One question still lingers.  At my 1st visit, why did the keratometer give K-readings on my right eye that were low enough to be interpreted as mild astigmatism when my VA was so poor from my cornea turning into a cone that my brain had literally shut off vision from that eye?  I believe the assistant, who performed the test, made a mistake, unless the machine did. In any event, the doctor should have retested my eyes due to the keratoconus symptoms to be sure.  That was human or mechanical error #1.

That was when, despite my terrible vision, I did as much research as possible on what I had, learned it was progressive, discovered clinical trials for CXL to halt the progression, and the rest is history.  The cross-linking greatly improved my visual acuity, which is atypical, and I have binocular vision again as a result, even if it’s keratoconic vision.  My visual acuity pre-CXL, which I don’t believe accurately reflects keratoconic vision due to the distortion, was at 20/100 and 20/60 (right to left).  My VA less than 2 years earlier was near 20/25 bilaterally as the myopia I developed in my mid 20s was very mild.  This was a pure failure to diagnose by multiple doctors, bad medicine, an example of the abysmal American healthcare system, and whatever else can be thrown into the mix.

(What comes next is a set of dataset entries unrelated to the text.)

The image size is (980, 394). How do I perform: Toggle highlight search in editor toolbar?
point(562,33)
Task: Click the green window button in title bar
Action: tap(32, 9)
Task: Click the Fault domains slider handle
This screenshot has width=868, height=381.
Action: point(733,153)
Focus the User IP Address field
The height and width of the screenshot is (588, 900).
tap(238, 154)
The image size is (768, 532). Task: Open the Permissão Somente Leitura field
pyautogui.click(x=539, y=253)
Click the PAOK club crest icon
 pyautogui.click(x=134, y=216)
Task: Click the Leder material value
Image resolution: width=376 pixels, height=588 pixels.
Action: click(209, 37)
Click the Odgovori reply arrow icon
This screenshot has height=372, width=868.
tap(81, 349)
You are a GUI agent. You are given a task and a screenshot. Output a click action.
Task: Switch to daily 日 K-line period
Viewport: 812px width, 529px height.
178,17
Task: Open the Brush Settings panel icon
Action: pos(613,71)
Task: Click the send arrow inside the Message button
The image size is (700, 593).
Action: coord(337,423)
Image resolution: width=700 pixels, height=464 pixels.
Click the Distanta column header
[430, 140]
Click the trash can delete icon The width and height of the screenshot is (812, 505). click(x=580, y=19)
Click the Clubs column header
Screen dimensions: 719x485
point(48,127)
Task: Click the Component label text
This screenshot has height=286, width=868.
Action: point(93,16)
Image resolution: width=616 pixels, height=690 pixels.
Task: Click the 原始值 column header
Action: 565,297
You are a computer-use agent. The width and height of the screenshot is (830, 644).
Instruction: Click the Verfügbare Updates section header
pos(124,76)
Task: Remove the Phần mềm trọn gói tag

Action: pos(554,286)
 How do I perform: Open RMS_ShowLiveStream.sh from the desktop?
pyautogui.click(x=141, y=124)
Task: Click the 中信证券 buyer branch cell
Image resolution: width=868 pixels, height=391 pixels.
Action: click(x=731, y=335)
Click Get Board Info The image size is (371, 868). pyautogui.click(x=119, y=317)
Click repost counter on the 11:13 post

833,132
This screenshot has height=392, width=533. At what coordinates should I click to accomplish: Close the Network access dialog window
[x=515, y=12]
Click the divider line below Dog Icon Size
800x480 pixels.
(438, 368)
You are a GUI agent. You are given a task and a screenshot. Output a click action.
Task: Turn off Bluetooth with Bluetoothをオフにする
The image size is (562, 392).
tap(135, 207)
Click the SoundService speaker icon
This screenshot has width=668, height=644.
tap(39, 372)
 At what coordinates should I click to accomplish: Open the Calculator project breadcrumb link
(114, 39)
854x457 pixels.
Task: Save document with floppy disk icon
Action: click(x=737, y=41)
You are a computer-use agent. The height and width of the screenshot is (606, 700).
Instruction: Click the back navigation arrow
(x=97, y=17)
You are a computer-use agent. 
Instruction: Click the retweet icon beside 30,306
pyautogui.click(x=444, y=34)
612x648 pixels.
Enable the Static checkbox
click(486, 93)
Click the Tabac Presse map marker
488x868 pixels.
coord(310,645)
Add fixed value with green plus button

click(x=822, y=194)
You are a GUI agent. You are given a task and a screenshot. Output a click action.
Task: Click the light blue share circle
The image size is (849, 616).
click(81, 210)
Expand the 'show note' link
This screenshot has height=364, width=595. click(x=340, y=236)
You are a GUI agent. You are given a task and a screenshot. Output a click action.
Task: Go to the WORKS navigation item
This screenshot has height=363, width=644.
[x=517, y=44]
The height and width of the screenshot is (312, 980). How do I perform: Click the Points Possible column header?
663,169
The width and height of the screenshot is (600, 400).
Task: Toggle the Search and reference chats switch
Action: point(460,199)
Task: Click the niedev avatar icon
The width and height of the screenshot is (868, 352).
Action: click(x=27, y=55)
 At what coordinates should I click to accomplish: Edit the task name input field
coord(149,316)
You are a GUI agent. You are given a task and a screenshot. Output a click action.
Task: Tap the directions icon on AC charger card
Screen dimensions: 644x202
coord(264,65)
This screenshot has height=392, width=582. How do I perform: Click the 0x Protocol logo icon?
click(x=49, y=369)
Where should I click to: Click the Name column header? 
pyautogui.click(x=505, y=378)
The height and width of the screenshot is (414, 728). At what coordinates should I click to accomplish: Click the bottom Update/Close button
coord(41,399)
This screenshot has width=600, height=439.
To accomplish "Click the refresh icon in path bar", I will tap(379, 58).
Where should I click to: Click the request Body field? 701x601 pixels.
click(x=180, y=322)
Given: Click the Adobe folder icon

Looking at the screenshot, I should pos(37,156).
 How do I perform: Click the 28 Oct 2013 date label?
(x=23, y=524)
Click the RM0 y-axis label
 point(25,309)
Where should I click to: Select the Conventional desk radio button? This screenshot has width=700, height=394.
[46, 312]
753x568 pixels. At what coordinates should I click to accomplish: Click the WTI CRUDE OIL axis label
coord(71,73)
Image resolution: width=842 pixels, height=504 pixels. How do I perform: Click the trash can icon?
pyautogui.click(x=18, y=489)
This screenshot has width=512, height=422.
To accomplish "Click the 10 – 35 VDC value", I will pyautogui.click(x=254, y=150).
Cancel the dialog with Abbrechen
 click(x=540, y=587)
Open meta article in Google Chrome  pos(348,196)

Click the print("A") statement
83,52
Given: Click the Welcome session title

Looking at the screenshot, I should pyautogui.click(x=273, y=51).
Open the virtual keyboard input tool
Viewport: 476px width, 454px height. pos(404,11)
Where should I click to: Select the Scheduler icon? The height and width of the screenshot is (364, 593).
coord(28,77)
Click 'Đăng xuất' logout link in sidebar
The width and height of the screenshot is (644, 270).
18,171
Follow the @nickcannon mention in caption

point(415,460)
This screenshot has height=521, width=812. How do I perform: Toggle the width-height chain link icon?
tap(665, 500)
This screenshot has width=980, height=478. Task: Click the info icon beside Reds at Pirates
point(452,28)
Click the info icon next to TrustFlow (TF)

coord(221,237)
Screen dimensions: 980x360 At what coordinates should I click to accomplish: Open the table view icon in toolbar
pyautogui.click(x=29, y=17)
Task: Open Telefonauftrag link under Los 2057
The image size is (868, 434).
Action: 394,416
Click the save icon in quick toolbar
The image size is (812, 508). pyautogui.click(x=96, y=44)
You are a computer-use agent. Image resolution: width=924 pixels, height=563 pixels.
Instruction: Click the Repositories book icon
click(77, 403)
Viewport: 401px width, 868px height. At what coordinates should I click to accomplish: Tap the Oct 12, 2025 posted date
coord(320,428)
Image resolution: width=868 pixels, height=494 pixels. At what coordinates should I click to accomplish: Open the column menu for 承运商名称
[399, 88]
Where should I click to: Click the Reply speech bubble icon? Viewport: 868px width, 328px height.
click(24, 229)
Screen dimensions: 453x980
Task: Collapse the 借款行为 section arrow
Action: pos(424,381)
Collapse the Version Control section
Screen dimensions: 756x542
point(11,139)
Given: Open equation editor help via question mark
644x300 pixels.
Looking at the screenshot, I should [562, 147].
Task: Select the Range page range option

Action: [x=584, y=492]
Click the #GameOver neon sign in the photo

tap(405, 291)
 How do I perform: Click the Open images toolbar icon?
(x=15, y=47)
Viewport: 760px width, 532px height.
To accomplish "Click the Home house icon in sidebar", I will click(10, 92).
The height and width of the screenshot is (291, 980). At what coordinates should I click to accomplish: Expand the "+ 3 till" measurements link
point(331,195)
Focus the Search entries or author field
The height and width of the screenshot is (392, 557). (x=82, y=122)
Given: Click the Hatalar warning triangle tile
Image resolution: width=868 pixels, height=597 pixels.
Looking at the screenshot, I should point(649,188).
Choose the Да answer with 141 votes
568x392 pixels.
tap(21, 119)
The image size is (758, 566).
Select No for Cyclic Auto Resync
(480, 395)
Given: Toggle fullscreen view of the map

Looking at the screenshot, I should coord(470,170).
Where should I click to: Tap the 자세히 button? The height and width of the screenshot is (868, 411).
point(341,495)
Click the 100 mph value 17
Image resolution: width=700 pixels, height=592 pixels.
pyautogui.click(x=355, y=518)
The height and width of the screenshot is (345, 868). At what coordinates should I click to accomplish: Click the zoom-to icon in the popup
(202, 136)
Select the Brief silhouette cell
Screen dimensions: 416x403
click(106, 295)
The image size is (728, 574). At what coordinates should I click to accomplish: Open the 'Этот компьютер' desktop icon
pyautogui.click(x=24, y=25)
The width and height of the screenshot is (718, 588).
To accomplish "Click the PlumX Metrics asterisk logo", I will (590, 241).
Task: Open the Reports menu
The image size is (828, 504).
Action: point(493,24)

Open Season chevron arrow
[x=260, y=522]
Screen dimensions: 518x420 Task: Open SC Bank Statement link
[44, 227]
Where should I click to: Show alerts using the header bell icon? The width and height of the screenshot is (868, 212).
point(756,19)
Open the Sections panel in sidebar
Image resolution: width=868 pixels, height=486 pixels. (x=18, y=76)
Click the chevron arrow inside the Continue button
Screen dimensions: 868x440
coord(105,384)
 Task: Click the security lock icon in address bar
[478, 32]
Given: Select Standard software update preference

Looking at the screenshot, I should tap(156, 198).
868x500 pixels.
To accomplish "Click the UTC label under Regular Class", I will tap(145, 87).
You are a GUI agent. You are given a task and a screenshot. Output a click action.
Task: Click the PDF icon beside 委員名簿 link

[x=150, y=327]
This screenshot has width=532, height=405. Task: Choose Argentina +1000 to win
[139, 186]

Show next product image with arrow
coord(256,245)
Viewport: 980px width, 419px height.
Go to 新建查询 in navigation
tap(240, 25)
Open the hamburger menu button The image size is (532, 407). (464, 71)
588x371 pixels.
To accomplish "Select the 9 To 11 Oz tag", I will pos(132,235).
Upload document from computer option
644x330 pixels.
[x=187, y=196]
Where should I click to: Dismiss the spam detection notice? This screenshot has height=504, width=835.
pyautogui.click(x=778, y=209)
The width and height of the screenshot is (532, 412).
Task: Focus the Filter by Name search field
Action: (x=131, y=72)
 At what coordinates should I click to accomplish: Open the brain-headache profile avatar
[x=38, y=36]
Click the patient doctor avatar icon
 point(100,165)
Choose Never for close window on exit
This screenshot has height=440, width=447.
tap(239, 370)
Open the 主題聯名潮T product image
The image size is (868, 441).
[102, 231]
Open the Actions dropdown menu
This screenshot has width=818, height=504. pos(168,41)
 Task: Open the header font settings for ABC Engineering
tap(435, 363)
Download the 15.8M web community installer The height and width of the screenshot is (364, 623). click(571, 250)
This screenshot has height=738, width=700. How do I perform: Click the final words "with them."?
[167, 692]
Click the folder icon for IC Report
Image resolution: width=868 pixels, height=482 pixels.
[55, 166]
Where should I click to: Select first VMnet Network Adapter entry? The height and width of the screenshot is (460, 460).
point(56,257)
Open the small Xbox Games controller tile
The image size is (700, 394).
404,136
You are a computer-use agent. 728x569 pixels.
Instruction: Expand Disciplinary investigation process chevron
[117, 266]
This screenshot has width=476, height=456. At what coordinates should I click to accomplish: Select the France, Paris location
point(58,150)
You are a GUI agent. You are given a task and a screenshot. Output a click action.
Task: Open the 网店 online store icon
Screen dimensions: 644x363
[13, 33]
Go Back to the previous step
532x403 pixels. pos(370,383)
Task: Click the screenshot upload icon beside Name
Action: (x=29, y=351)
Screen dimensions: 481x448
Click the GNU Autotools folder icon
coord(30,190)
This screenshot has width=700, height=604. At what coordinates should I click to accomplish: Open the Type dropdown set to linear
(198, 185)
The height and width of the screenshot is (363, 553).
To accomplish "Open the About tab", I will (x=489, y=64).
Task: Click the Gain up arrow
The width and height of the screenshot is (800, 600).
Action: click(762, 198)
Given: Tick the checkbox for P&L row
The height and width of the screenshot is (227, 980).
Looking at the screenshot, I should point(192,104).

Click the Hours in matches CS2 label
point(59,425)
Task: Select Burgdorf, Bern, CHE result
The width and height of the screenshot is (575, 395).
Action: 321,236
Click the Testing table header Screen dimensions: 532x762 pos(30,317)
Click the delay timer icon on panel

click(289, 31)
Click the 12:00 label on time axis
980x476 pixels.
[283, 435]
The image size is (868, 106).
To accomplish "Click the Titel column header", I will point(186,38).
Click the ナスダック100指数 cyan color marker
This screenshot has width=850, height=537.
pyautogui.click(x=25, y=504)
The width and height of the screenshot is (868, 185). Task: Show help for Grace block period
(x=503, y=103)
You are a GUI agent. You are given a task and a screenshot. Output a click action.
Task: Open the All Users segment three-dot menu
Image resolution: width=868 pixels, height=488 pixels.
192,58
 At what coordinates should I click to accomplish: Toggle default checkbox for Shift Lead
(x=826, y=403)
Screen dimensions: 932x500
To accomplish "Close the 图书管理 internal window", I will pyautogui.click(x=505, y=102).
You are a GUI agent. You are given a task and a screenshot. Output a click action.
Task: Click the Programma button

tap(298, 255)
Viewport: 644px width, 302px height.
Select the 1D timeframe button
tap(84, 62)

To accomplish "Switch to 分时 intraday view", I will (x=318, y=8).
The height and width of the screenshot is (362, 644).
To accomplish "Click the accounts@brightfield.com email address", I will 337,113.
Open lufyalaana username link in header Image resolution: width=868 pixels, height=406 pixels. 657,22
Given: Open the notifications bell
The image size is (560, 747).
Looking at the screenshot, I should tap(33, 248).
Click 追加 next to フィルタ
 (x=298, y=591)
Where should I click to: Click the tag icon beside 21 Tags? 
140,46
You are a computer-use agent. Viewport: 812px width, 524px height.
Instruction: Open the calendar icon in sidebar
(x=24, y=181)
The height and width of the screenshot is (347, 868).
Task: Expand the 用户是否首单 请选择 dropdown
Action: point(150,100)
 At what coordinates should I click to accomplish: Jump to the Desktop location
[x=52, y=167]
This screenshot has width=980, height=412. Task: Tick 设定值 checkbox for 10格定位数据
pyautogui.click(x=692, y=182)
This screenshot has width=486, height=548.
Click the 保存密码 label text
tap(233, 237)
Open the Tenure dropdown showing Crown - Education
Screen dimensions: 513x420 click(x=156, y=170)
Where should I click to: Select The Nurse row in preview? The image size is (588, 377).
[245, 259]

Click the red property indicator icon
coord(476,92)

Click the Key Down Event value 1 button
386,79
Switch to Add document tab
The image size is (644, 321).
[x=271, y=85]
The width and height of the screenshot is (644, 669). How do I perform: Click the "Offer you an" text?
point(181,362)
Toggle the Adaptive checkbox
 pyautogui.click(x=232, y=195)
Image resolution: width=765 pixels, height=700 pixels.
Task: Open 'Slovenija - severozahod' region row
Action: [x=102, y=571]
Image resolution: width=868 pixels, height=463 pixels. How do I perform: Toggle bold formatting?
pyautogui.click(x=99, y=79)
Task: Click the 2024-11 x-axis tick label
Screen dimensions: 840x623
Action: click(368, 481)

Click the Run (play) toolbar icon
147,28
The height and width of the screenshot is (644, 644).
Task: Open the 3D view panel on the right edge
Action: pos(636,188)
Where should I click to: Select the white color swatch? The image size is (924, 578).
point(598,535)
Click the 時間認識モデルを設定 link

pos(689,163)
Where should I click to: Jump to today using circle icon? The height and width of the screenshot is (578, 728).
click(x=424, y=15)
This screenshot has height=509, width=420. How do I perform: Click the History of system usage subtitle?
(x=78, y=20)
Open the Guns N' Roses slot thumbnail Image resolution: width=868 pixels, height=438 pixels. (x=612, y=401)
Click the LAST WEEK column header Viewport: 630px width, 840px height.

I know this to be true because a caring and competent optometrist in my hometown of Seattle, who happens to be good friends with my step-father, sent this e-mail regarding my situation shortly before my diagnosis.  Note that he never saw me or my eyes during this time:

There is only one word to describe this…OY…or OY VEY.. There are too many things going on. Amblyopia is a condition that one is born with. This would have been detected early unless the vision was 20/25 or so and wasn’t really a factor. She might have developed a corneal condition called keratoconus, which is a steepening of the cornea with distortion causing blur. This should have been detected earlier with corneal mmts. She may have/had an optic neuritis which is an inflammation of the optic nerve causing a loss of visual field. This is sometimes a precursor to MS. If this were the case, her MD should recognize this and any visual field loss or sudden change. This is all “rule out” testing. Who knows since she was bounced from one Dr. to the next. I would look for a corneal specialist or a Dr. specializing in dry eye.  This Dr. could also evaluate for any corneal irregularity such as keratoconus or irregular astigmatism which may/may not be a problem. I would also suggest a neuro-ophthalmologist to evaluate for any visual field loss or acquired “amblyopia.” They would also evaluate for any other neuro problems in the visual pathway through the brain to the visual center of the brain. In any event, she needs to find someone she trusts and stay with that person as none of these problems will quickly resolve… Thus..OY. 

That is an example of a good doctor—one who is well-trained in diagnostics and concerned enough to leave no stone unturned to achieve a diagnosis.  It’s a huge dose of good medicine.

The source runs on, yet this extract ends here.